Leaders of 3,000 train guards are planning a second wave of strikes across the network on top of the three 24-hour walkouts that begin today. Nine operators, including Virgin and Connex, are expected to be hit by the industrial action, which will halt nine out of ten trains on some routes.

A senior official at the RMT rail union warned there would be other day-long stoppages if train operators failed to address concerns over the safety role of guards. Today's walkout will be followed by 24-hour strikes already scheduled for Monday and 17 April.

The RMT official said: "If management doesn't budge after the three strikes then of course there will be further industrial action."

The union is protesting at regulations that it says reduce guards to the status of Kit-Kat sellers. The union had given operators until 10am yesterday to respond to guards' concerns, but no agreement was reached.

The train companies hit by the strikes are Silverlink, Thames Trains, Connex South Eastern, Govia South Central, Arriva Trains Merseyside, Central Trains, Virgin Cross Country and Virgin West Coast. ScotRail is also a target but management was hoping to take legal action to stop the disruption.

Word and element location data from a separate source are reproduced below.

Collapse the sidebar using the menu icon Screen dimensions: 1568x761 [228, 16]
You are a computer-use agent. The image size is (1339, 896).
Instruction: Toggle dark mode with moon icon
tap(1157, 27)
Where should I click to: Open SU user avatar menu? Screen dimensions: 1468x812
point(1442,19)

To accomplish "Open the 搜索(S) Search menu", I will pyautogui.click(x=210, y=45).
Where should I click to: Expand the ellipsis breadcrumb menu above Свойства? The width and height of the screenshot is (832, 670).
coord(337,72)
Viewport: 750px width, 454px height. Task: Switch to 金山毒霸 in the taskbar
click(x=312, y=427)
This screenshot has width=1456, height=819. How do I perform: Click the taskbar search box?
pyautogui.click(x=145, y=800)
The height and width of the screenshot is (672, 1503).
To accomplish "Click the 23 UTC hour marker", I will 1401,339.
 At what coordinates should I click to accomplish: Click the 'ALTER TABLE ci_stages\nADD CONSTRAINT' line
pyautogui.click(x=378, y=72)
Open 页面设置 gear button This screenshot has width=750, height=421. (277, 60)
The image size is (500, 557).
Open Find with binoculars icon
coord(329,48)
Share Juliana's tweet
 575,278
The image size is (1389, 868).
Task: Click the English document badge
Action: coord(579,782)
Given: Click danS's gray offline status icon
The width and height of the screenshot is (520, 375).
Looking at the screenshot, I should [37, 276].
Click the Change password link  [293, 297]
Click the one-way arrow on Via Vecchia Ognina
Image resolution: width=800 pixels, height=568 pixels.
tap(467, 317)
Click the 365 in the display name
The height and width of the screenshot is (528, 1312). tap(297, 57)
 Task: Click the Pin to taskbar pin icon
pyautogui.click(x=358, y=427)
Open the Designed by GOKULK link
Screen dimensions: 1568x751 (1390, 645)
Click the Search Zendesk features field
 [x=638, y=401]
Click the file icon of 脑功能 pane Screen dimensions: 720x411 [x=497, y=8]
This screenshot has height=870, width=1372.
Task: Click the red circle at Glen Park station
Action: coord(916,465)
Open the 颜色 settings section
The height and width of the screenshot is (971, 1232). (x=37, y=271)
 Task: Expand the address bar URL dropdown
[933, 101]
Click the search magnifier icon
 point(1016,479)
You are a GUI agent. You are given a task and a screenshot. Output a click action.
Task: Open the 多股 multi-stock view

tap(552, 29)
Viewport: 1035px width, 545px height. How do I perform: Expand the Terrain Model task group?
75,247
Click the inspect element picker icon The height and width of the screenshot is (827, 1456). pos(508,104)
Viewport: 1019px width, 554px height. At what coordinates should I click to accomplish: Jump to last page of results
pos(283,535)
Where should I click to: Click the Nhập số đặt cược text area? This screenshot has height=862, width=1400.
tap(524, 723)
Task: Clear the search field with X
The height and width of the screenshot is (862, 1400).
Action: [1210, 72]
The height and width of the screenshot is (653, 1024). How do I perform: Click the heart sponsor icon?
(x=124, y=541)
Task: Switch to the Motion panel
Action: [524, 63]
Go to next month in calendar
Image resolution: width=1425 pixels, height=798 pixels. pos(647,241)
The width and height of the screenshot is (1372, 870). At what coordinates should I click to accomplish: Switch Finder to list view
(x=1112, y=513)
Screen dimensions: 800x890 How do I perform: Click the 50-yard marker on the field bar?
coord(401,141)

Other companies have either agreed with the RMT's position, already taken court proceedings to halt the strikes or normally operate without guards.

Some operators, such as Thames Trains, believe they will be still be able to run about 90 per cent of services, but Virgin Cross Country says it will manage only about 10 per cent.

Bob Crow, general secretary of the RMT, alleged that train operators who were bending the safety rules to use "hastily and inadequately" trained managers as stand-ins for strikers were showing a "stunning disregard for public safety". But a spokesman for the Association of Train Operating Companies said all procedures had been approved by the rail inspectorate.

* The publicly backed Network Rail said yesterday it was taking more maintenance contracts "in-house" in reaction to the controversy over soaring costs and a series of crashes blamed partly on contractors. The Wessex and East Midlands areas are to join the Reading area as part of a new maintenance division.